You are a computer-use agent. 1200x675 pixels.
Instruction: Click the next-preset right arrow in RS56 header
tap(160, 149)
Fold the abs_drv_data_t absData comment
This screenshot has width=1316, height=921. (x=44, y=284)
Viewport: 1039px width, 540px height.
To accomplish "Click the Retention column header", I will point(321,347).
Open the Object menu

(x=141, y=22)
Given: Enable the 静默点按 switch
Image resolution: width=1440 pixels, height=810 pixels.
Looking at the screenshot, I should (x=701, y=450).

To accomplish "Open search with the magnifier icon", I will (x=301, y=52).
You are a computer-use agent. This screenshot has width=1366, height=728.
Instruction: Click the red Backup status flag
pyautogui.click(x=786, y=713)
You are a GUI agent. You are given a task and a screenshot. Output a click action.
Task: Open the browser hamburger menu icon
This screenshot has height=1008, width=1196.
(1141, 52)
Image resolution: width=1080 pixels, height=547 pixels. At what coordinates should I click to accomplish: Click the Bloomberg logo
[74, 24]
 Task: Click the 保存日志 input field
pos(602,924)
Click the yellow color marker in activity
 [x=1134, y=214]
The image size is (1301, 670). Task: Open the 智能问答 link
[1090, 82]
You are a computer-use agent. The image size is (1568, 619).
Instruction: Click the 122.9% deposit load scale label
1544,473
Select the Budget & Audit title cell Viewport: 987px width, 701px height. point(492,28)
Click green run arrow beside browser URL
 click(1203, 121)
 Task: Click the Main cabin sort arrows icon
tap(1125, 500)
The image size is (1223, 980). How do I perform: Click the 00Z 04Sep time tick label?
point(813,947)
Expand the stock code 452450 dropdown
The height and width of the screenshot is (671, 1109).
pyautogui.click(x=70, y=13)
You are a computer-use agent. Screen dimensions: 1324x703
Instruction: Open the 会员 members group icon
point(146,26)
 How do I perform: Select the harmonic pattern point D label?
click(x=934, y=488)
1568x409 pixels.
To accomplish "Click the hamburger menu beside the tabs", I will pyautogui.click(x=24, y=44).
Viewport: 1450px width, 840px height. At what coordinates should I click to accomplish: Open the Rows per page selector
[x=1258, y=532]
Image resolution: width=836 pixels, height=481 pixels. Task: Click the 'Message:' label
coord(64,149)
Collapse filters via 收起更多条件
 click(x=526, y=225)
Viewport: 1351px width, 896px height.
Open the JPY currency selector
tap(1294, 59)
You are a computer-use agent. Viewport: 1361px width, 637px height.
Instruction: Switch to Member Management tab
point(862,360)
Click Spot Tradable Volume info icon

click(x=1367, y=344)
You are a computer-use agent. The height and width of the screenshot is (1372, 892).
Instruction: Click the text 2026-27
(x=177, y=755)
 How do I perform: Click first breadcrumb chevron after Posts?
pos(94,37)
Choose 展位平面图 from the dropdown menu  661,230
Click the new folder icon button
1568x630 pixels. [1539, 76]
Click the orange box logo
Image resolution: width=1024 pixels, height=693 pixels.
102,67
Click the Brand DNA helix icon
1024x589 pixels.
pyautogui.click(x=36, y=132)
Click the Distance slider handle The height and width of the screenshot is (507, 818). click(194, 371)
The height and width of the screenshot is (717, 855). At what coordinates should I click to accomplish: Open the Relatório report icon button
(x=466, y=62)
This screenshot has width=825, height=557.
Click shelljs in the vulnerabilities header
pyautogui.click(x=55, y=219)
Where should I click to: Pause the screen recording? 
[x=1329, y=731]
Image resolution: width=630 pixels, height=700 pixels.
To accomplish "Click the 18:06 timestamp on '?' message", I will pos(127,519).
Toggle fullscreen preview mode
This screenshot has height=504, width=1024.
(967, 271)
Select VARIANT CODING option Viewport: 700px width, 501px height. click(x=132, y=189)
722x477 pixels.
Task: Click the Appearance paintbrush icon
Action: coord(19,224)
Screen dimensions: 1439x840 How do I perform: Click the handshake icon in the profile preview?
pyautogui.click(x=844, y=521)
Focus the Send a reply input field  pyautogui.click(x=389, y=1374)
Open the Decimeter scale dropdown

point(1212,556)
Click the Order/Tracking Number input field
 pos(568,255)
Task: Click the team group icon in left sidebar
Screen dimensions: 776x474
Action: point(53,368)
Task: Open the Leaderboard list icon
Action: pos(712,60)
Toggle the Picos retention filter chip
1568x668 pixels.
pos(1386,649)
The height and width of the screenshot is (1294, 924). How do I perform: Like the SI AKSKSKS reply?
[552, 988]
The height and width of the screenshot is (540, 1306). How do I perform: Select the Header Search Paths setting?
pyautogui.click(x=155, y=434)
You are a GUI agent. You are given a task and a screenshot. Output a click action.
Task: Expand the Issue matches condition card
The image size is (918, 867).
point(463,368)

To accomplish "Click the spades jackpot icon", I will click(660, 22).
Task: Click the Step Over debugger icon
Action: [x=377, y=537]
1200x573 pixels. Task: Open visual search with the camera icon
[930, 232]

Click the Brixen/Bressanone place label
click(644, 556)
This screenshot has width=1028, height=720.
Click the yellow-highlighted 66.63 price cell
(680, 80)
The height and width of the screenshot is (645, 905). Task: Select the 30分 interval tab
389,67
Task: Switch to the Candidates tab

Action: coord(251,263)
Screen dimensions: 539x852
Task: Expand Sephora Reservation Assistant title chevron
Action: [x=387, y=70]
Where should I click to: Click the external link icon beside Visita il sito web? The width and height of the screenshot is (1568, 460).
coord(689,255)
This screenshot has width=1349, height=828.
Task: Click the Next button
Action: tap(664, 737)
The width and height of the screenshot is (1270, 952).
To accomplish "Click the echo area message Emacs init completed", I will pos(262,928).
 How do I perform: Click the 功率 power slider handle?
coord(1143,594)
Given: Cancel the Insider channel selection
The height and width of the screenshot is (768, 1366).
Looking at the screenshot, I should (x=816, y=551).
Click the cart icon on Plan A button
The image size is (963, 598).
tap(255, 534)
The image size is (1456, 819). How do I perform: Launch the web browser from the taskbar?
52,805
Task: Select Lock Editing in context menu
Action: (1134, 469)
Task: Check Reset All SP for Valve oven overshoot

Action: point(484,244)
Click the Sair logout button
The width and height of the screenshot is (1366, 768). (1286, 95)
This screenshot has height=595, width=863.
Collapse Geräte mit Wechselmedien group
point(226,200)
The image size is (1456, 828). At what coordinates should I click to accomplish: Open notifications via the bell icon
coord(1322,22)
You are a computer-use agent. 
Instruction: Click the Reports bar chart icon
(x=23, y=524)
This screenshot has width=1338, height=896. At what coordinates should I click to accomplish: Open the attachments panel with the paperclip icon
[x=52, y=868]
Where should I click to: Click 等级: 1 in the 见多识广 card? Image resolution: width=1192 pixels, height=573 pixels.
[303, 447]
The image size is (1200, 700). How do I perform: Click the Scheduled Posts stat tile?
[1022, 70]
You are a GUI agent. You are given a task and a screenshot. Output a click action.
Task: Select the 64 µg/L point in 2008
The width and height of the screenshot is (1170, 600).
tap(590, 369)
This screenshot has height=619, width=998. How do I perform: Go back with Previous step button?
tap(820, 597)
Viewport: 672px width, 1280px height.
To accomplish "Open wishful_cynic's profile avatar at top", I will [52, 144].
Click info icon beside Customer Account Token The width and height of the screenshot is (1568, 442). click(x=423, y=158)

· · · · ·

> **Required work**: Rewrite the material above, swapping "computer-use agent" for "desktop agent" and leaving everything else the same.

> **Reply to the task**:
You are a desktop agent. 1200x675 pixels.
Instruction: Click the next-preset right arrow in RS56 header
tap(160, 149)
Fold the abs_drv_data_t absData comment
This screenshot has width=1316, height=921. (x=44, y=284)
Viewport: 1039px width, 540px height.
To accomplish "Click the Retention column header", I will point(321,347).
Open the Object menu

(x=141, y=22)
Given: Enable the 静默点按 switch
Image resolution: width=1440 pixels, height=810 pixels.
Looking at the screenshot, I should (x=701, y=450).

To accomplish "Open search with the magnifier icon", I will (x=301, y=52).
You are a desktop agent. This screenshot has width=1366, height=728.
Instruction: Click the red Backup status flag
pyautogui.click(x=786, y=713)
You are a GUI agent. You are given a task and a screenshot. Output a click action.
Task: Open the browser hamburger menu icon
This screenshot has height=1008, width=1196.
(1141, 52)
Image resolution: width=1080 pixels, height=547 pixels. At what coordinates should I click to accomplish: Click the Bloomberg logo
[74, 24]
 Task: Click the 保存日志 input field
pos(602,924)
Click the yellow color marker in activity
 [x=1134, y=214]
The image size is (1301, 670). Task: Open the 智能问答 link
[1090, 82]
You are a desktop agent. The image size is (1568, 619).
Instruction: Click the 122.9% deposit load scale label
1544,473
Select the Budget & Audit title cell Viewport: 987px width, 701px height. point(492,28)
Click green run arrow beside browser URL
 click(1203, 121)
 Task: Click the Main cabin sort arrows icon
tap(1125, 500)
The image size is (1223, 980). How do I perform: Click the 00Z 04Sep time tick label?
point(813,947)
Expand the stock code 452450 dropdown
The height and width of the screenshot is (671, 1109).
pyautogui.click(x=70, y=13)
You are a desktop agent. Screen dimensions: 1324x703
Instruction: Open the 会员 members group icon
point(146,26)
 How do I perform: Select the harmonic pattern point D label?
click(x=934, y=488)
1568x409 pixels.
To accomplish "Click the hamburger menu beside the tabs", I will pyautogui.click(x=24, y=44).
Viewport: 1450px width, 840px height. At what coordinates should I click to accomplish: Open the Rows per page selector
[x=1258, y=532]
Image resolution: width=836 pixels, height=481 pixels. Task: Click the 'Message:' label
coord(64,149)
Collapse filters via 收起更多条件
 click(x=526, y=225)
Viewport: 1351px width, 896px height.
Open the JPY currency selector
tap(1294, 59)
You are a desktop agent. Viewport: 1361px width, 637px height.
Instruction: Switch to Member Management tab
point(862,360)
Click Spot Tradable Volume info icon

click(x=1367, y=344)
You are a desktop agent. The height and width of the screenshot is (1372, 892).
Instruction: Click the text 2026-27
(x=177, y=755)
 How do I perform: Click first breadcrumb chevron after Posts?
pos(94,37)
Choose 展位平面图 from the dropdown menu  661,230
Click the new folder icon button
1568x630 pixels. [1539, 76]
Click the orange box logo
Image resolution: width=1024 pixels, height=693 pixels.
102,67
Click the Brand DNA helix icon
1024x589 pixels.
pyautogui.click(x=36, y=132)
Click the Distance slider handle The height and width of the screenshot is (507, 818). click(194, 371)
The height and width of the screenshot is (717, 855). At what coordinates should I click to accomplish: Open the Relatório report icon button
(x=466, y=62)
This screenshot has width=825, height=557.
Click shelljs in the vulnerabilities header
pyautogui.click(x=55, y=219)
Where should I click to: Pause the screen recording? 
[x=1329, y=731]
Image resolution: width=630 pixels, height=700 pixels.
To accomplish "Click the 18:06 timestamp on '?' message", I will pos(127,519).
Toggle fullscreen preview mode
This screenshot has height=504, width=1024.
(967, 271)
Select VARIANT CODING option Viewport: 700px width, 501px height. click(x=132, y=189)
722x477 pixels.
Task: Click the Appearance paintbrush icon
Action: coord(19,224)
Screen dimensions: 1439x840 How do I perform: Click the handshake icon in the profile preview?
pyautogui.click(x=844, y=521)
Focus the Send a reply input field  pyautogui.click(x=389, y=1374)
Open the Decimeter scale dropdown

point(1212,556)
Click the Order/Tracking Number input field
 pos(568,255)
Task: Click the team group icon in left sidebar
Screen dimensions: 776x474
Action: point(53,368)
Task: Open the Leaderboard list icon
Action: pos(712,60)
Toggle the Picos retention filter chip
1568x668 pixels.
pos(1386,649)
The height and width of the screenshot is (1294, 924). How do I perform: Like the SI AKSKSKS reply?
[552, 988]
The height and width of the screenshot is (540, 1306). How do I perform: Select the Header Search Paths setting?
pyautogui.click(x=155, y=434)
You are a GUI agent. You are given a task and a screenshot. Output a click action.
Task: Expand the Issue matches condition card
The image size is (918, 867).
point(463,368)

To accomplish "Click the spades jackpot icon", I will click(660, 22).
Task: Click the Step Over debugger icon
Action: [x=377, y=537]
1200x573 pixels. Task: Open visual search with the camera icon
[930, 232]

Click the Brixen/Bressanone place label
click(644, 556)
This screenshot has width=1028, height=720.
Click the yellow-highlighted 66.63 price cell
(680, 80)
The height and width of the screenshot is (645, 905). Task: Select the 30分 interval tab
389,67
Task: Switch to the Candidates tab

Action: coord(251,263)
Screen dimensions: 539x852
Task: Expand Sephora Reservation Assistant title chevron
Action: [x=387, y=70]
Where should I click to: Click the external link icon beside Visita il sito web? The width and height of the screenshot is (1568, 460).
coord(689,255)
This screenshot has width=1349, height=828.
Task: Click the Next button
Action: tap(664, 737)
The width and height of the screenshot is (1270, 952).
To accomplish "Click the echo area message Emacs init completed", I will pos(262,928).
 How do I perform: Click the 功率 power slider handle?
coord(1143,594)
Given: Cancel the Insider channel selection
The height and width of the screenshot is (768, 1366).
Looking at the screenshot, I should (x=816, y=551).
Click the cart icon on Plan A button
The image size is (963, 598).
tap(255, 534)
The image size is (1456, 819). How do I perform: Launch the web browser from the taskbar?
52,805
Task: Select Lock Editing in context menu
Action: (1134, 469)
Task: Check Reset All SP for Valve oven overshoot

Action: point(484,244)
Click the Sair logout button
The width and height of the screenshot is (1366, 768). (1286, 95)
This screenshot has height=595, width=863.
Collapse Geräte mit Wechselmedien group
point(226,200)
The image size is (1456, 828). At what coordinates should I click to accomplish: Open notifications via the bell icon
coord(1322,22)
You are a desktop agent. 
Instruction: Click the Reports bar chart icon
(x=23, y=524)
This screenshot has width=1338, height=896. At what coordinates should I click to accomplish: Open the attachments panel with the paperclip icon
[x=52, y=868]
Where should I click to: Click 等级: 1 in the 见多识广 card? Image resolution: width=1192 pixels, height=573 pixels.
[303, 447]
The image size is (1200, 700). How do I perform: Click the Scheduled Posts stat tile?
[1022, 70]
You are a GUI agent. You are given a task and a screenshot. Output a click action.
Task: Select the 64 µg/L point in 2008
The width and height of the screenshot is (1170, 600).
tap(590, 369)
This screenshot has height=619, width=998. How do I perform: Go back with Previous step button?
tap(820, 597)
Viewport: 672px width, 1280px height.
To accomplish "Open wishful_cynic's profile avatar at top", I will [52, 144].
Click info icon beside Customer Account Token The width and height of the screenshot is (1568, 442). click(x=423, y=158)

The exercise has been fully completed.